Why aren’t Jimmy Fallon and Seth Meyers doing more field pieces on their shows?
Field pieces, or “remotes,” are comedy pieces that are shot outside the studio. They’re great for comedy/talk shows. Here are 5 reasons why.
1) It’s fun to see the host out in the real world for a change. Watching the same guy behind the same desk on the same set night after night can be boring. Getting the camera out of the studio breaks that visual monotony.
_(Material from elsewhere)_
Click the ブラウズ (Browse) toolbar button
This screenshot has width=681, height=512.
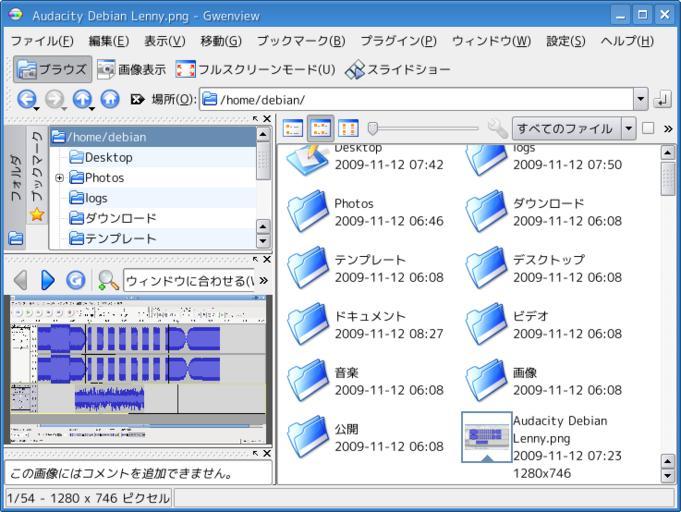(53, 70)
2) Shooting only in the studio building limits your comedy options. Sure, you can produce a lot of fun comedy pieces indoors. I was once responsible for Dave Letterman and Paul Shaffer racing down a hallway inside 30 Rockefeller Plaza on dogsleds. But I also persuaded Dave to drive a rental convertible through a carwash with the top down. The world is your playground. Why stay cooped up in the clubhouse?
3) Field pieces don’t have to be expensive. To produce most field pieces all you need is a camera operator, maybe an audio technician, maybe a director, and your on-camera talent. And you’re already paying those people.
4) Field pieces don’t have to be time consuming. Jay Leno and his staffers could shoot a semi-scripted remote involving civilians, like “Jaywalking,” in an hour-and-a-half. Even a more elaborate remote is often producible in a couple of hours.
For example, one time I took Jay and Charlie Sheen up to the Hollywood Sign, where Charlie threw a baseball through the D; the Olympics were underway and we made that Charlie’s event. We shot the piece in the morning, edited it that afternoon, and rolled it into the show that evening during Charlie’s interview.
5) Field pieces can be edited. If, say, the piece involves the host using unpredictable civilians for comedy, all the weak material can be cut out before the piece airs. That’s why finished field pieces tend to have a high laugh density.
Jay Leno did field pieces often. Dave Letterman, Conan O’Brien, and Jimmy Kimmel (or one of their correspondents) do field pieces. The streets of Manhattan are certainly a convenient and target-rich environment for comedy.
So here’s hoping that Jimmy Fallon and Seth Meyers take advantage of the pleasant weather and get out more often.
With their improv skills I think they’d be terrific at field pieces. Feeding the late-night beast every day is harder than it has to be if you’re only ordering off one side of the comedy menu.